Gendered decision making?

Esther Anatolitis on the accountability of decision makers at Australia's major art institutions. 

(Please note this article contains strong language)

“State Museums represent the state sanctioned height of artistic merit and as such the data reveals how tradition and discrimination hide within the notion of artistic excellence and merit.”

In an important piece of research that exposes women’s under-representation across key sites of artistic recognition despite their sheer numbers, it is this statement that most strongly motivates my response – because I want to think about the power relations that it implies, and the ones that it obscures.

Elvis Richardson’s CoUNTess Blog has long been a reliable indicator of gender inequality in the visual arts – and, disappointingly, largely a lone voice. The typographic styling of “countess” is of course deliciously deliberate: she’s a lady counting cunts, and when she inevitably becomes irritating to those whose poor records she exposes, she becomes a bit of a cunt herself – and more power to her. Such regular research and reporting should not be left to what Elvis can get by trawling the publicly available data; there’s plenty more we ought to know and need to know so that we can get the full picture and take action. In this new CoUNTess Report, Elvis has enhanced the sophistication of the analysis, yet continues to draw only on “publicly available data collected from websites, exhibition catalogues, magazines and media.”

The reliance on public data doesn’t just limit the analysis to our having confidence in what’s reported. It also limits the analysis to the measures chosen by those institutions and by the bodies to which they report. And so we can readily learn about numbers and genders of artists exhibited, genders of key artistic staff, genders of artists whose work has won an award or been acquired by a gallery or museum.

But are those the best measures for understanding why the gender disparities still exist? There are so many steps between planning and presenting an exhibition, so many hurdles before being employed at a gallery or collected by a museum.
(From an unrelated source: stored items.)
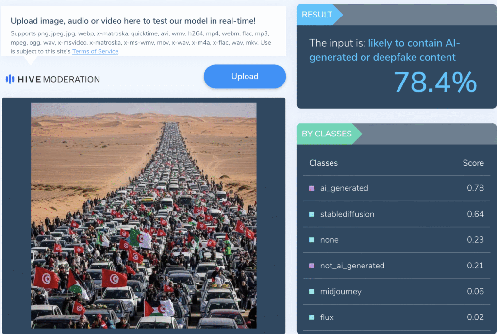This screenshot has height=334, width=497.
Task: Select the uploaded desert convoy image
Action: 144,216
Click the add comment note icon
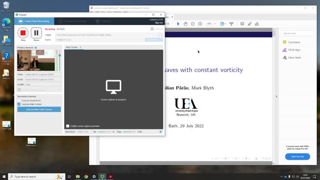 (242, 24)
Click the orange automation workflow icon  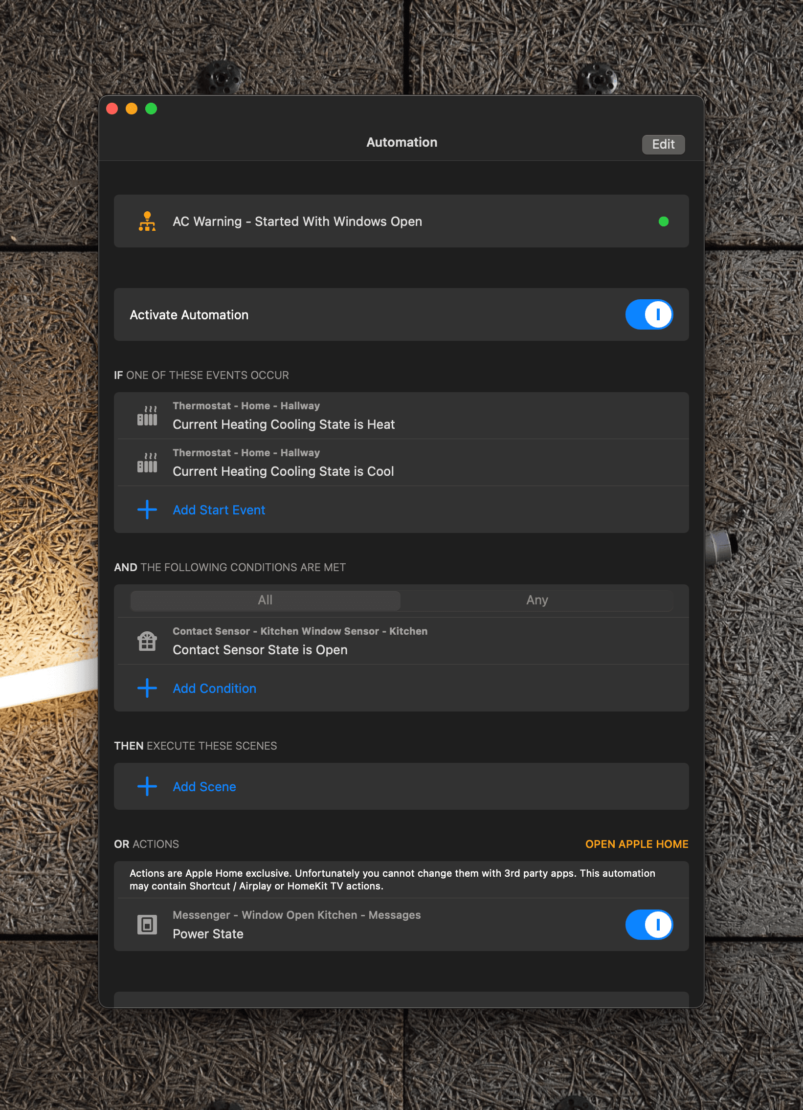pos(147,221)
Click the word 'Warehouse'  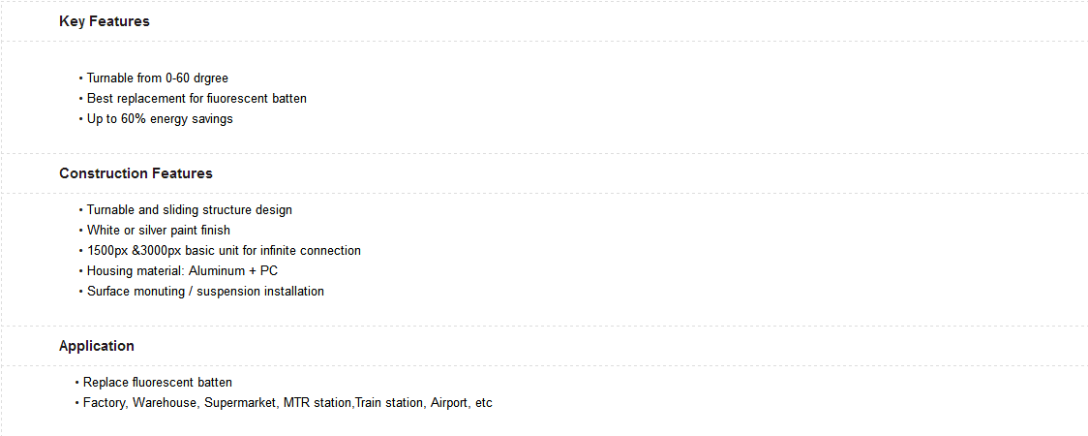tap(164, 402)
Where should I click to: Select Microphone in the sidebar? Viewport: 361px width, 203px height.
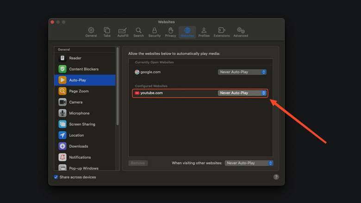pyautogui.click(x=79, y=113)
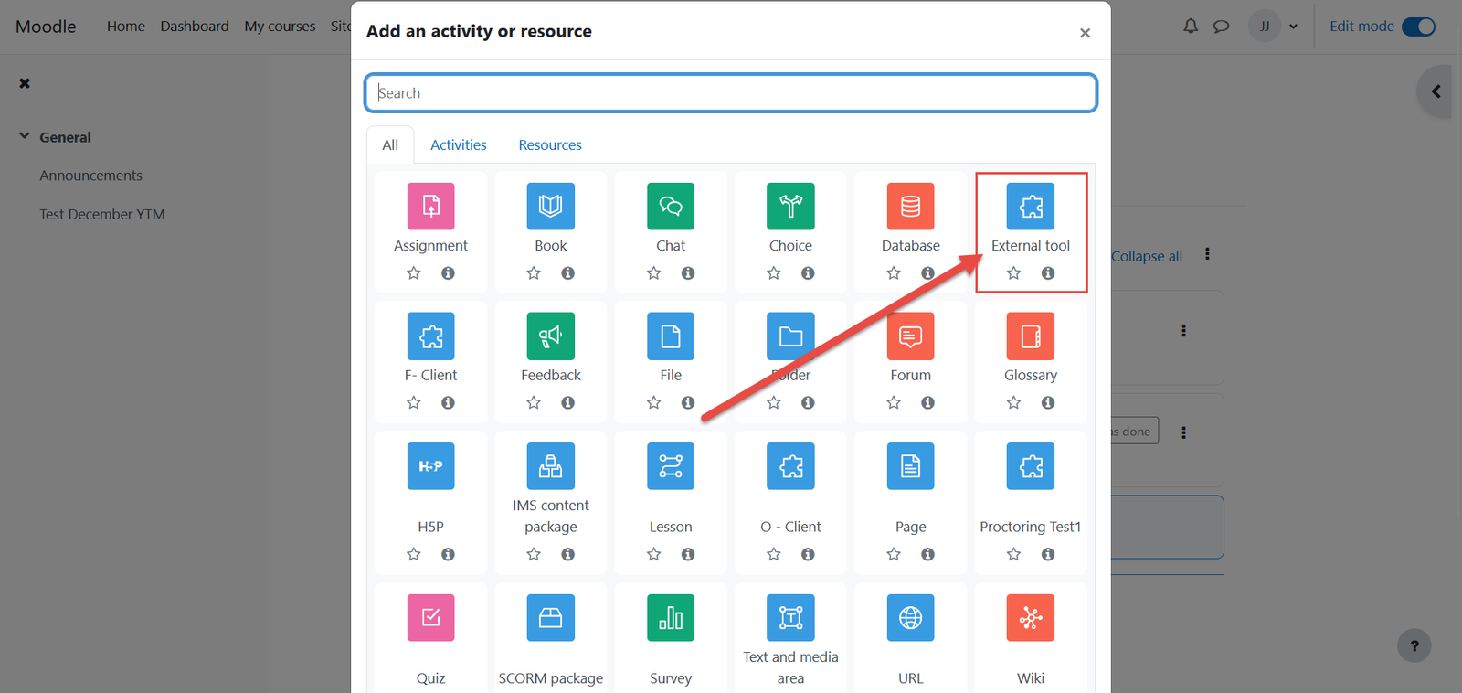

To understand gender disparity, I’d like to know: how many artist meetings are these institutions having each year? how many with female artists and how many with male? how many meetings are held with artists who are new to the institution? what kinds of relationships lead to such meetings? how far ahead are these institutions programming? and how does that correlate with gender balance? what proportion of invitations to exhibit are sent to female artists? how are they identified? is there a gender disparity in the numbers of artists who have portfolio websites with images and text easily accessible to curatorial and programming decision-makers? what prominence are (works by) male artists given in marketing materials, donor prospectuses, annual reports etc. compared with female artists? is there a sharp gender disparity among donors and patrons, as well as board members? on opening nights, what proportion of attending artists are female?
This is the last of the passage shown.